Editorials

The Bee recommends no vote on Proposition 8, yes on Proposition 11

Ramona G. Marquez, 60, of Calwa waits while undergoing dialysis treatment at Community Dialysis in Fresno in this 2009 photo.
Ramona G. Marquez, 60, of Calwa waits while undergoing dialysis treatment at Community Dialysis in Fresno in this 2009 photo. Fresno Bee file

If California voters focus on protecting patients, two labor-related measures on the statewide Nov. 6 ballot are both clear calls.

The Bee recommends a “no” vote on Proposition 8 and a “yes” vote on Proposition 11.

Proposition 8, which would limit revenues at nearly 600 outpatient dialysis clinics, is a power play by SEIU-United Healthcare Workers West, which is trying to organize clinic workers and force more hiring. It is using the ballot measure as leverage in negotiations with DaVita and Fresenius Medical Care, the two big for-profit dialysis companies that dominate the California market.

SEIU accuses the companies of price gouging. Proposition 8 would limit clinic profits at 15 percent more than specified “direct patient care” and “health care improvement” costs. Any excess profits – potentially several hundred million dollars a year statewide – would have to be given back to insurance companies. The companies also would have to pay 5 percent of rebates as a penalty to the state.

The union has also publicized allegations of roach-infested clinics, run-down equipment, shoddy patient care and overworked staff. It has marshaled the support of other labor groups, plus some health care groups and the state Democratic Party. Plus, SEIU has put in about $19 million so far to pass the measure.

If The Bee could be confident that Proposition 8 would lead to better care for patients and lower bills, we would be inclined to support it. But because this measure is so complex – as is healthcare financing in general – it’s also possible that the measure could backfire and lead to less care.

The independent Legislative Analyst’s Office warns that depending how the state Department of Public Health implements Proposition 8 – including which costs are counted to set the revenue cap – and how dialysis companies respond, some clinics may close and fewer new ones would open.

About 80,000 Californians need dialysis, so the last thing we should do is put their health in jeopardy through a ballot measure with highly unpredictable results.

Proposition 8 is opposed by more than 100 groups, including the big statewide associations representing doctors, nurses and hospitals, as well as patient advocacy groups. DaVita, Fresenius and other dialysis companies aren’t taking any chances, though. So far, they’ve invested more than $47 million to defeat the measure.

While SEIU has highlighted some valid financial issues, they should be addressed by state regulators – or by the Legislature, if necessary – not in a ballot measure that cannot be easily fixed if it causes problems. The same goes for patient care concerns, which should be dealt with by public health officials.

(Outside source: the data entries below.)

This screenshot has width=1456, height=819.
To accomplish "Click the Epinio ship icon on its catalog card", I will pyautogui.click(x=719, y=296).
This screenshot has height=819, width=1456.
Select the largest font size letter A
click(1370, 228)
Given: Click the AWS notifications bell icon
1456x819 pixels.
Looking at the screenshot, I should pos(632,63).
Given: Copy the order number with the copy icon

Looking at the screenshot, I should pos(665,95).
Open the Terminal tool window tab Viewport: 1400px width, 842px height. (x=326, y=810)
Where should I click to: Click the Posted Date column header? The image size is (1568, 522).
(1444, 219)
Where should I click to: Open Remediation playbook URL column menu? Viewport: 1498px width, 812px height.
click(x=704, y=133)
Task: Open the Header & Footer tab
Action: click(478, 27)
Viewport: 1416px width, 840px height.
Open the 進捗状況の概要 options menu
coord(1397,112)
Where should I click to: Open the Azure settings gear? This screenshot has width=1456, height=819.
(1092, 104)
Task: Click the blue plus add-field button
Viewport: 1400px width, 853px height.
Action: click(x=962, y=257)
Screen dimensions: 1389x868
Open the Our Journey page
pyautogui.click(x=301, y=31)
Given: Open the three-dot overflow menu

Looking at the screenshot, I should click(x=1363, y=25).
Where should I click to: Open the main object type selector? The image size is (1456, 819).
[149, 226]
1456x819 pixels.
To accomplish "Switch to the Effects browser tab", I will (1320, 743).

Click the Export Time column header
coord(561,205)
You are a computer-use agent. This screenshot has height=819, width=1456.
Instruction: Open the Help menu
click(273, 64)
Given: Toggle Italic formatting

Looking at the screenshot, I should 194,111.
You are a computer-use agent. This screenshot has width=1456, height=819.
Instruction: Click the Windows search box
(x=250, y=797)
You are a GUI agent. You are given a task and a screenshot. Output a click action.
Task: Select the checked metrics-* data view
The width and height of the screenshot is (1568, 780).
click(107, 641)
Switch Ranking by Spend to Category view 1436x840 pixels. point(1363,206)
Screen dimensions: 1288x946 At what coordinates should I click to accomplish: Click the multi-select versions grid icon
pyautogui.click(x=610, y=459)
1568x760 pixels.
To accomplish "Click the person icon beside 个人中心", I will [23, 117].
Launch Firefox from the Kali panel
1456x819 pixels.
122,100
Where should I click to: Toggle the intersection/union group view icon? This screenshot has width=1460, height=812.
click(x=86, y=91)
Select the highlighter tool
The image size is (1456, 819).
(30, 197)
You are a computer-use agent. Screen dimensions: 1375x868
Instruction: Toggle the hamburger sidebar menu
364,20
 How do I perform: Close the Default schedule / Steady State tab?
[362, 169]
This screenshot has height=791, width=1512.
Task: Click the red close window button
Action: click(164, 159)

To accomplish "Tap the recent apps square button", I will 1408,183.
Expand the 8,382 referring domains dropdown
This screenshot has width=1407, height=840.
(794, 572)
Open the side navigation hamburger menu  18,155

While Proposition 8 is backed by labor, Proposition 11 is on the Nov. 6 ballot due to a pro-worker court decision.

In 2016, the state Supreme Court ruled that on-call meal and rest breaks violate state labor laws, and that employers must provide off-duty breaks that cannot be interrupted, even for emergencies. While that case involved private security guards, emergency medical technicians and paramedics have filed similar lawsuits, and it appears likely that ruling will soon apply to private ambulance companies, too.

So the companies, led by American Medical Response, took the issue to the ballot and have put in nearly $7 million so far to pass it, though there is no organized opposition as yet. Proposition 11 would allow the companies to continue their longstanding practice of requiring their paramedics and EMTs to stay on duty during meal and rest breaks in case of 911 calls.

For heart attacks, strokes and other medical emergencies, every minute counts. So if the court ruling covers paramedics and EMTs, it could have dire consequences. Private ambulance firms provide about three-fourths of the emergency trips in the state, according to the Legislative Analyst’s Office.

EMTs and paramedics typically work 12-hour shifts, and being on call makes it difficult to plan meal and rest breaks. But they can squeeze them in during down time; it’s also what they signed up for when they took the job.

In addition, there is a financial downside to patients and taxpayers if this measure fails: Ambulance companies would face higher costs for providing off-duty breaks – possibly more than $100 million a year – and the LAO says that much of those costs would be passed on to insurance companies and county governments that contract with the companies.

Workers’ rights on the job are important. On these ballot measures, however, patients have to come first.